- Selected text:
══════════════════════════════

I need to remove some parts of a XML file, for example this file:
<dict>
<key>Images</key>
<array>
<dict>
<key>ImageIndex</key>
<integer>0</integer>
<key>NumberOfROIs</key>
<integer>42</integer>
<key>ROIs</key>
<array>
<dict>
<key>Area</key>
<real>0.0</real>
<key>Center</key>
<string>(0.000000, 0.000000, 0.000000)</string>
<key>Dev</key>
<real>0.0</real>
<key>IndexInImage</key>
<integer>0</integer>
<key>Max</key>
<real>1358</real>
<key>Mean</key>
<real>1358</real>
<key>Min</key>
<real>1358</real>
<key>Name</key>
<string>Calcification</string>
<key>NumberOfPoints</key>
<integer>1</integer>
<key>Point_mm</key>
<array>
<string>(0.000000, 0.000000, 0.000000)</string>
</array>
<key>Point_px</key>
<array>
<string>(2964.620117, 3427.979980)</string>
</array>
<key>Total</key>
<real>1358</real>
<key>Type</key>
<integer>19</integer>
</dict>
<dict>
<key>Area</key>
<real>0.0</real>
<key>Center</key>
<string>(0.000000, 0.000000, 0.000000)</string>
<key>Dev</key>
<real>0.0</real>
<key>IndexInImage</key>
<integer>1</integer>
<key>Max</key>
<real>1401</real>
<key>Mean</key>
<real>1401</real>
<key>Min</key>
<real>1401</real>
<key>Name</key>
<string>Calcification</string>
<key>NumberOfPoints</key>
<integer>1</integer>
<key>Point_mm</key>
<array>
<string>(0.000000, 0.000000, 0.000000)</string>
</array>
<key>Point_px</key>
<array>
<string>(2993.159912, 3403.550049)</string>
</array>
<key>Total</key>
<real>1401</real>
<key>Type</key>
<integer>19</integer>
</dict>
<dict>
<key>Area</key>
<real>1.3665732145309448</real>
<key>Center</key>
<string>(0.000000, 0.000000, 0.000000)</string>
<key>Dev</key>
<real>66.487342834472656</real>
<key>IndexInImage</key>
<integer>36</integer>
<key>Max</key>
<real>1836</real>
<key>Mean</key>
<real>1583.29638671875</real>
<key>Min</key>
<real>1313</real>
<key>Name</key>
<string>Mass</string>
<key>NumberOfPoints</key>
<integer>89</integer>
<key>Point_mm</key>
<array>
<string>(0.000000, 0.000000, 0.000000)</string>
<string>(0.000000, 0.000000, 0.000000)</string>
</array>
<key>Point_px</key>
<array>
<string>(3196.290039, 1048.599976)</string>
<string>(3203.560059, 1046.170044)</string>
<string>(3211.330078, 1042.780029)</string>
<string>(3189.500000, 1050.540039)</string>
</array>
<key>Total</key>
<real>44457380</real>
<key>Type</key>
<integer>15</integer>
</dict>
</array>
</dict>
</array>
</dict>
</plist>
I want to remove everything between < dict > < /dict >, included, that have a < string > Calcification < /string > in it, in other words, I want only the parts that does not have Calcification, my desired result for this file would be:
<dict>
<key>Images</key>
<array>
<dict>
<key>ImageIndex</key>
<integer>0</integer>
<key>NumberOfROIs</key>
<integer>42</integer>
<key>ROIs</key>
<array>
<dict>
<key>Area</key>
<real>1.3665732145309448</real>
<key>Center</key>
<string>(0.000000, 0.000000, 0.000000)</string>
<key>Dev</key>
<real>66.487342834472656</real>
<key>IndexInImage</key>
<integer>36</integer>
<key>Max</key>
<real>1836</real>
<key>Mean</key>
<real>1583.29638671875</real>
<key>Min</key>
<real>1313</real>
<key>Name</key>
<string>Mass</string>
<key>NumberOfPoints</key>
<integer>89</integer>
<key>Point_mm</key>
<array>
<string>(0.000000, 0.000000, 0.000000)</string>
<string>(0.000000, 0.000000, 0.000000)</string>
</array>
<key>Point_px</key>
<array>
<string>(3196.290039, 1048.599976)</string>
<string>(3203.560059, 1046.170044)</string>
<string>(3211.330078, 1042.780029)</string>
<string>(3189.500000, 1050.540039)</string>
</array>
<key>Total</key>
<real>44457380</real>
<key>Type</key>
<integer>15</integer>
</dict>
</array>
</dict>
</array>
</dict>
</plist>
this is what I have tried:
data = r"C:\Users\vinc\Desktop\ExemploXML.xml"

══════════════════════════════

- Records shown:
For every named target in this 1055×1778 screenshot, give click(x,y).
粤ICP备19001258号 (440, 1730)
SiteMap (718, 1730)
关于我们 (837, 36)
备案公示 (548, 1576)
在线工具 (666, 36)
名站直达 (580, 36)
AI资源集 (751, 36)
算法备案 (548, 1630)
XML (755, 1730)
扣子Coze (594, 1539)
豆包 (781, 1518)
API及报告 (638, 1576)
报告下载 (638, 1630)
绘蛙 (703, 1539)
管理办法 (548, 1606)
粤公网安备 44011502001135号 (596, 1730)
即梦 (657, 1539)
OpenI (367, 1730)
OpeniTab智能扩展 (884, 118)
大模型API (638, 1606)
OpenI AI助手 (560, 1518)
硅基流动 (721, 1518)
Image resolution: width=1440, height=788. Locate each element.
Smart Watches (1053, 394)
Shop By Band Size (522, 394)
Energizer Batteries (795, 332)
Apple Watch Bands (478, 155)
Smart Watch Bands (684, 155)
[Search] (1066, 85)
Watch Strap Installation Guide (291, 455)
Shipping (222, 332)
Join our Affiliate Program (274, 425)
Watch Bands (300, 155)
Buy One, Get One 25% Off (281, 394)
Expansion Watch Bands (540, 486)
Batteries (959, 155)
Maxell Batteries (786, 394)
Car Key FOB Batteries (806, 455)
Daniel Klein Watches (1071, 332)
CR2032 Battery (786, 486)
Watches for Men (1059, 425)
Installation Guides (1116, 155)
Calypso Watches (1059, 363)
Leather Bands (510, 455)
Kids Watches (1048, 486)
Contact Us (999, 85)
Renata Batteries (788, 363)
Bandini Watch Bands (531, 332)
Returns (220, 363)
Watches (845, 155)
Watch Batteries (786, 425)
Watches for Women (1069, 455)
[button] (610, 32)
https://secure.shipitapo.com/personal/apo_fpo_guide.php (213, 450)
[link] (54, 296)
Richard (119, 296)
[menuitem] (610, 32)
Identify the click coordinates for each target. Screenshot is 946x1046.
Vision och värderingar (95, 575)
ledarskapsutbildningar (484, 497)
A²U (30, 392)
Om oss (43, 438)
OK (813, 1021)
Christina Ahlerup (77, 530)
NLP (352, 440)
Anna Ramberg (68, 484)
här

══════════════════════════════

- Task objective: Extend the forum post about deleting the Calcification entries from an XML file, starting right after its last line.

- Exercise result:
import xml.etree.ElementTree as ET
tree = ET.parse(data)
root = tree.getroot()
for e in root.findall(".//string"):
if e.text == 'Calcification':
print(e)
root.remove(e)
else:
pass
tree.write(r'C:\Users\vinc\Desktop\out.xml')
Result ======================================
<Element 'string' at 0x000002B085002EA0>
---------------------------------------------------------------------------
ValueError Traceback (most recent call last)
<ipython-input-43-d417d00038ed> in <module>
8
9 print(e)
---> 10 root.remove(e)
11 else:
12 pass
ValueError: list.remove(x): x not in list
For context, those XML files are semantic segmentation information, and I want to remove the Calcification class annotations.